**Assigned task:** Retype, word for word, the line holding "Task: Open the Google Translate page icon" and every line below it to the end of the listing. Leave out the pictures.

**Record set:**
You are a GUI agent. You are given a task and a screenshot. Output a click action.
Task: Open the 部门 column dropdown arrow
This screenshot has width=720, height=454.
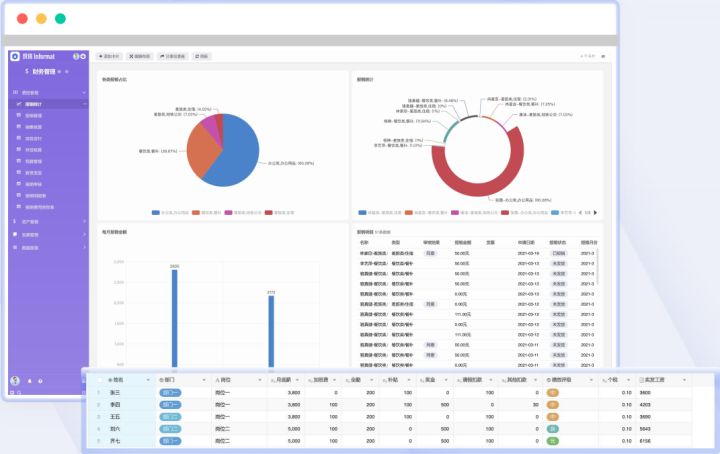(x=204, y=380)
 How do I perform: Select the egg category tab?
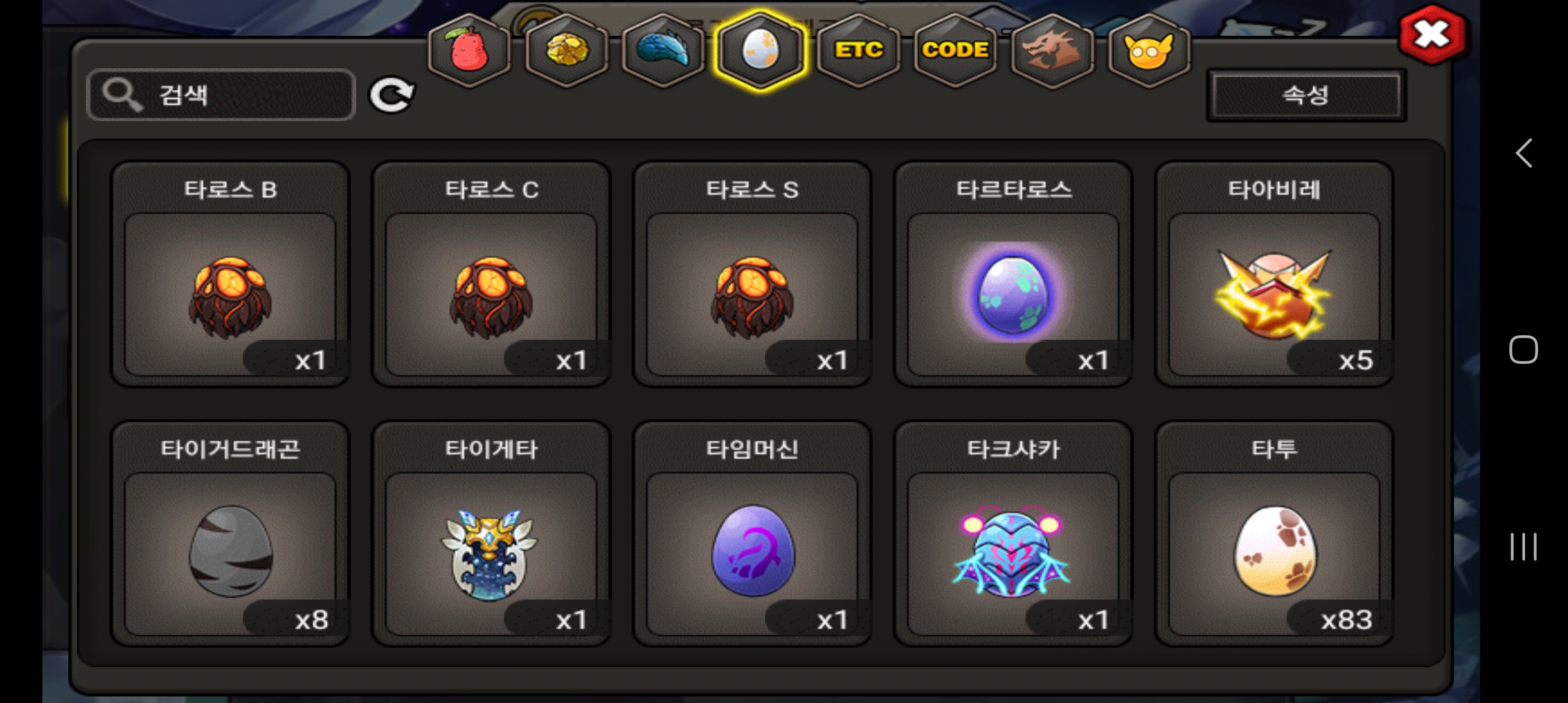(x=760, y=51)
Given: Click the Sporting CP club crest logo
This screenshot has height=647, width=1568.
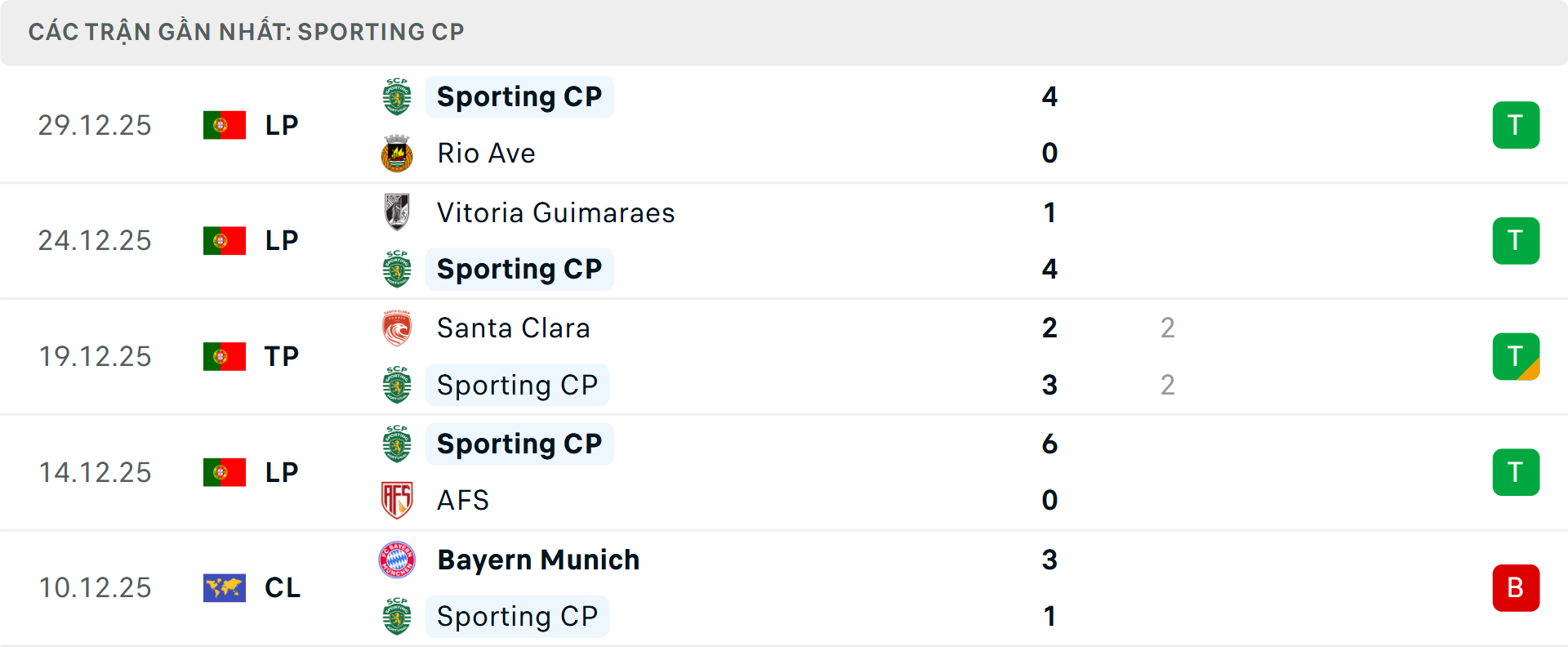Looking at the screenshot, I should [397, 96].
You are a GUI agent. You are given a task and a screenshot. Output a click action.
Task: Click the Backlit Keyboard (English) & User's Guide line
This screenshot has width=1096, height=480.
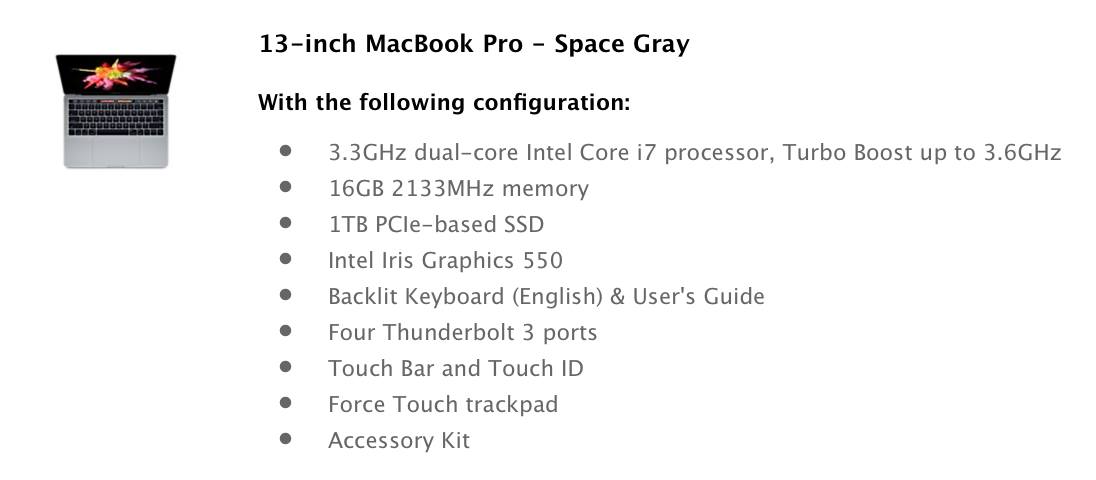(546, 296)
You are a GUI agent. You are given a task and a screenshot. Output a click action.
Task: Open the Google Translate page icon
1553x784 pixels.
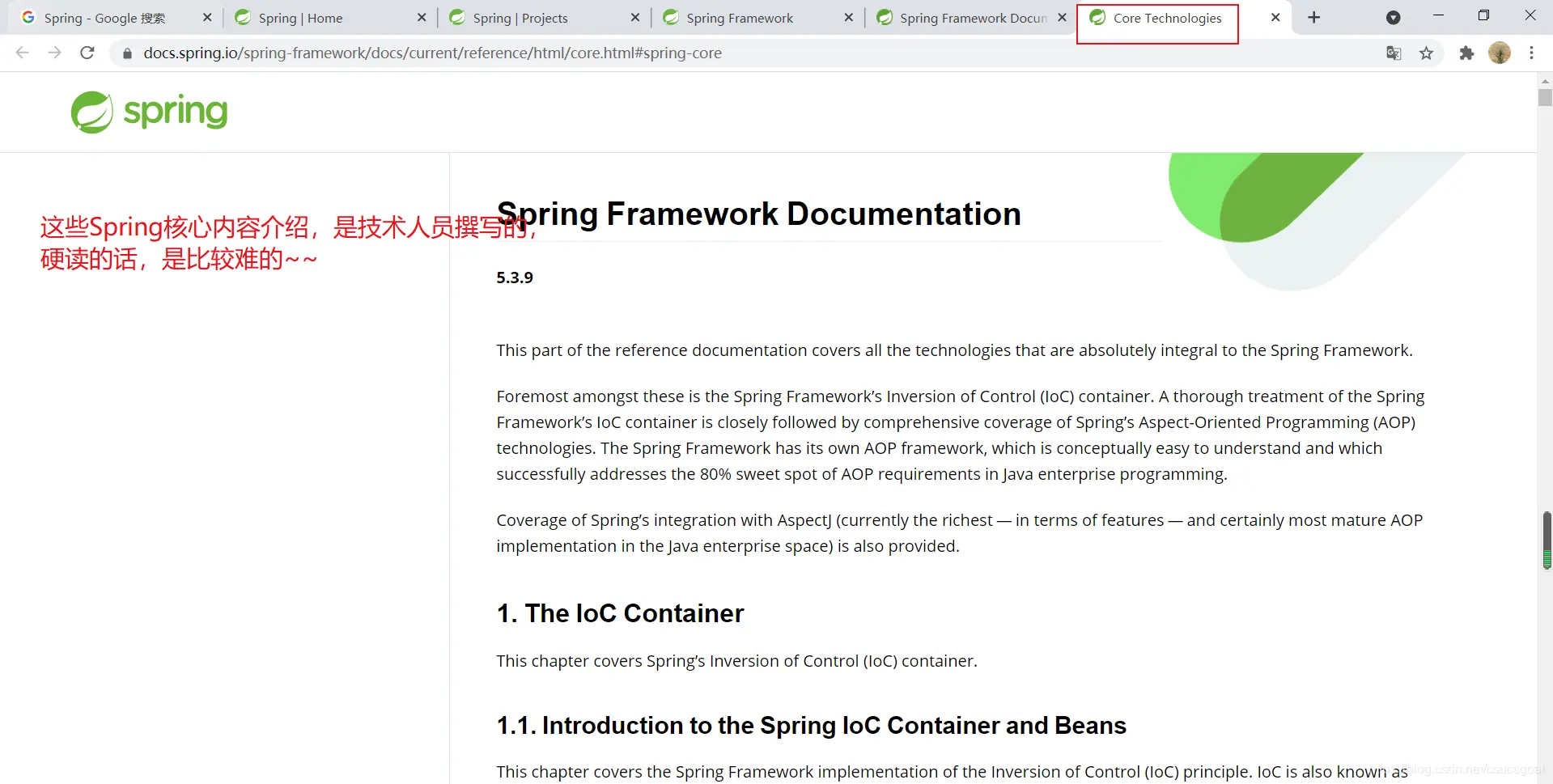pos(1394,53)
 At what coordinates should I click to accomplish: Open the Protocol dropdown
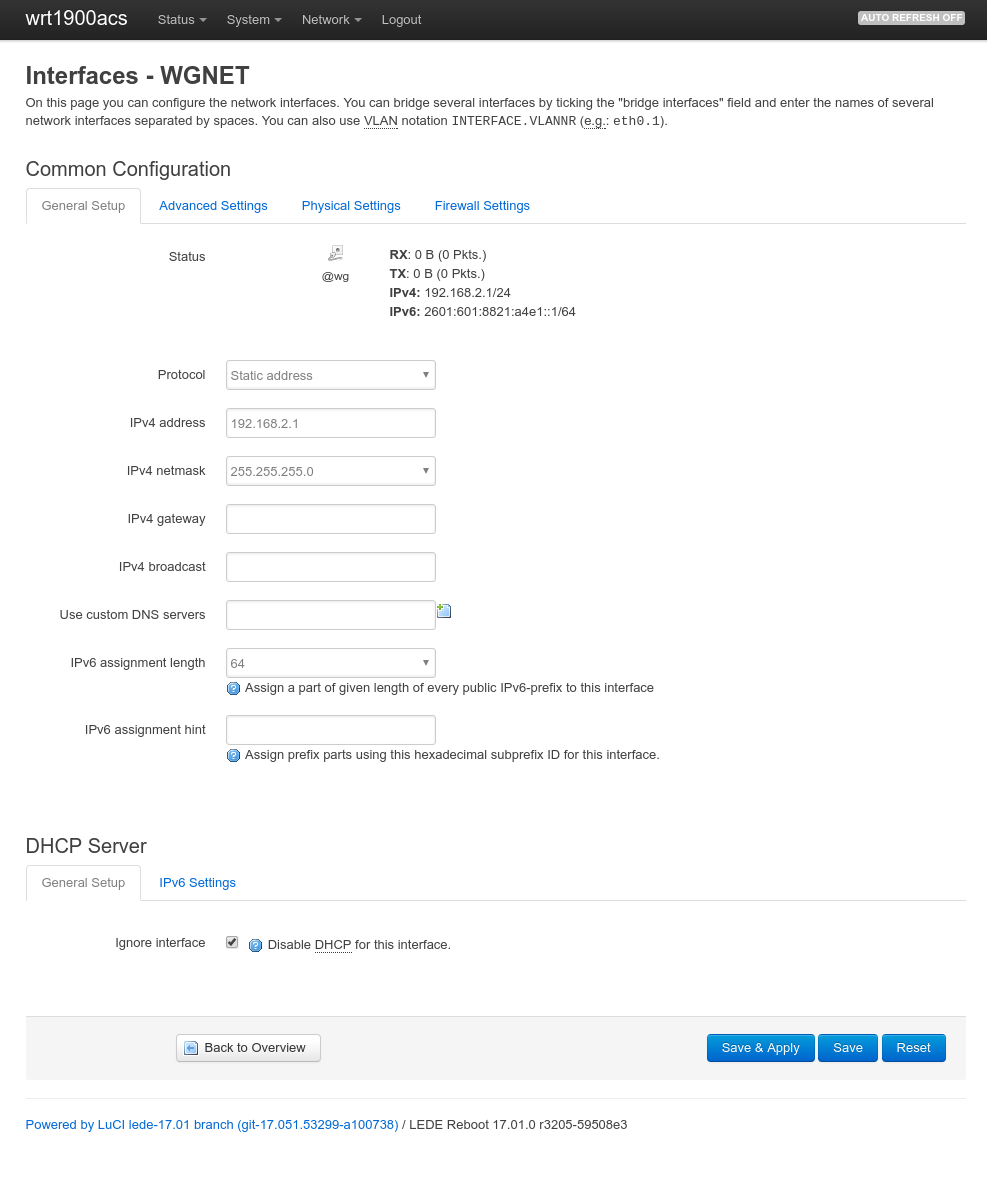(x=330, y=375)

**Result of the exercise:**
Task: Open the Google Translate page icon
1553x784 pixels.
pos(1394,53)
 At what coordinates should I click to accomplish: Open the Protocol dropdown
(x=330, y=375)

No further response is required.